Issue 4 » Aviator CPA Gives Overview of New Tax Law’s First Year
It’s All About Finding the Balance
Story & Photos by Stephen K. Peeples
When Wealth | Wisdom | Wellness last spoke with Valencia’s Aviator CPA, Jorge Perazzo, the Tax Cut and Jobs Act passed by Congress had just been signed into law by the president.
As we neared the end of the second quarter since the law took effect in January 2018, we checked back with Perazzo and his wife and partner Peggy for a mid-year update.
3W: The transition to the new tax law must be a challenge for you and other accountants who also work with high-wealth clients.
Jorge: Yes, but the most challenging part about the new law is that it’s not straightforward.
Yes, it doubles the standard deduction for individuals, but they lose the personal exemptions. Yes, the tax rates are lower, but itemized deductions are limited to $10,000 for state and property taxes.
Yes, there’s a $2,000 per child credit, but no itemized deductions for below the two-percent threshold. Deductions like union dues, tax prep fees – those are gone.
So, there’s no way for me to look someone in the eye and say, “You’re going to pay less tax.” Truth is, I don’t know until I run the numbers.
When I first had a sense of what the new tax law was like and was talking to my clients, I threw out the concept of a bell curve.

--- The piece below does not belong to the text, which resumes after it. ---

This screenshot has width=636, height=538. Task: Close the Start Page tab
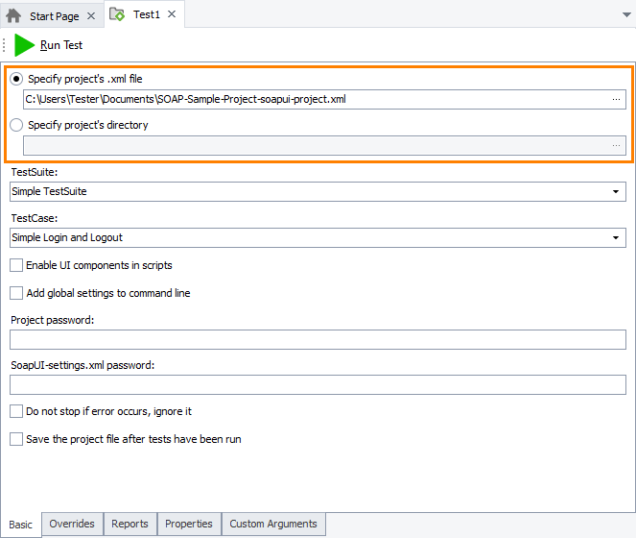pyautogui.click(x=90, y=16)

The more money people made, I thought, the more they would benefit from the tax law change. Well, that’s generally true, but at a certain point, they break even or pay more tax. As it’s turned out, the bell curve is flatter than I expected. That bubble is a little more stretched out than I thought originally.
It seemed like I had another little tax season built into my regular tax season this year. Almost every time a client came in
to do their taxes, their first question was, “What’s going to happen in 2018 with the new law?” So, while we were doing their 2017 tax returns, we were also running scenarios for 2018, all things being equal with their income, expenses and so forth.

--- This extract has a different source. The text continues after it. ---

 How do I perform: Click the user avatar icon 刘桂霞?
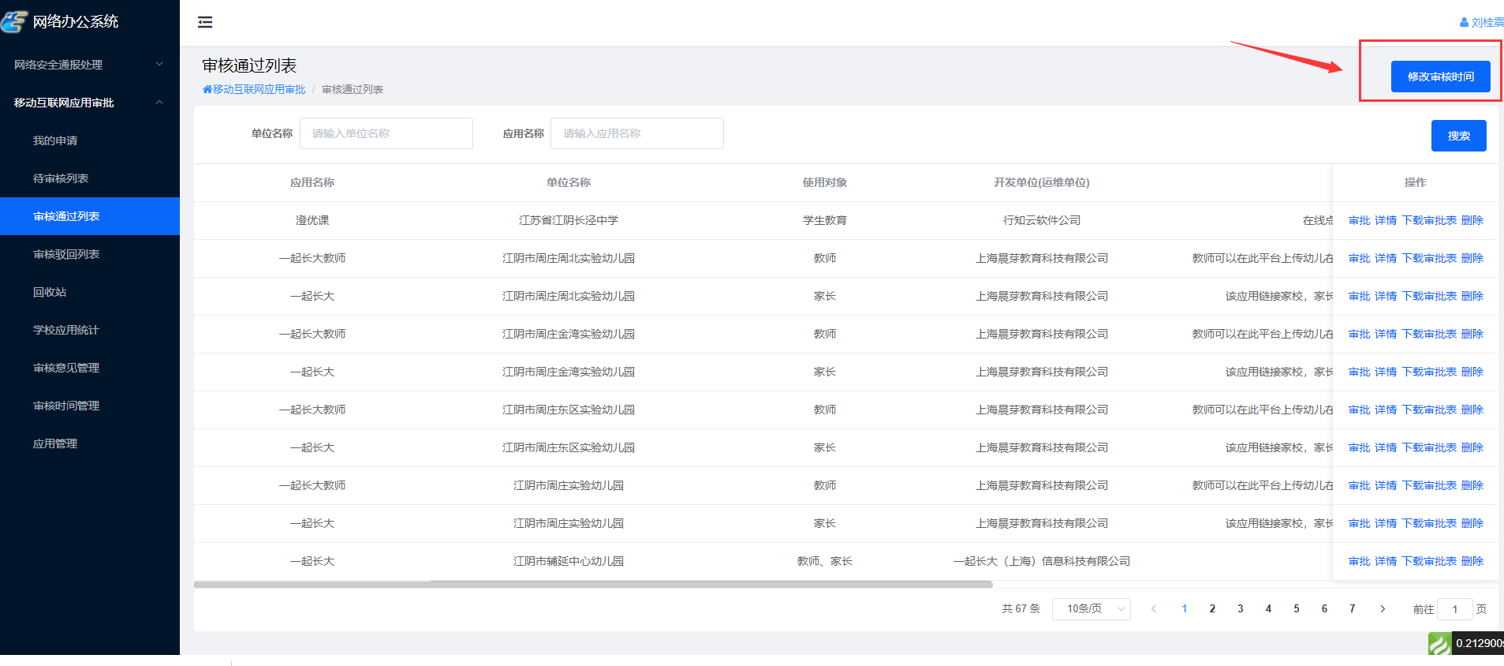(1464, 23)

Thankfully the extra numbers-crunching didn’t take us too much longer. New software came in that provides us guidance in comparing the IRS’s 2017 tax code versus 2018. So, when I returned the client’s tax return copy, I also included a separate sheet that projected what their taxes for 2018 would look like – again, all things being equal.
3W: That’s the personal side. What about your business clients?
Jorge: No matter which way they slice it, people who own businesses win. This law was really designed for them. Everyone who owns an LLC, or rental property, an S-Corp gets a K1 or reports pass-through income for the net taxable income of the business they actively participate in. That net taxable income (known as Qualified Business Income or QBI) is reduced by 20 percent under the new law before tax is applied.
With some exceptions like service business, like lawyers and accountants, if they make more than $400,000, they don’t get the deduction.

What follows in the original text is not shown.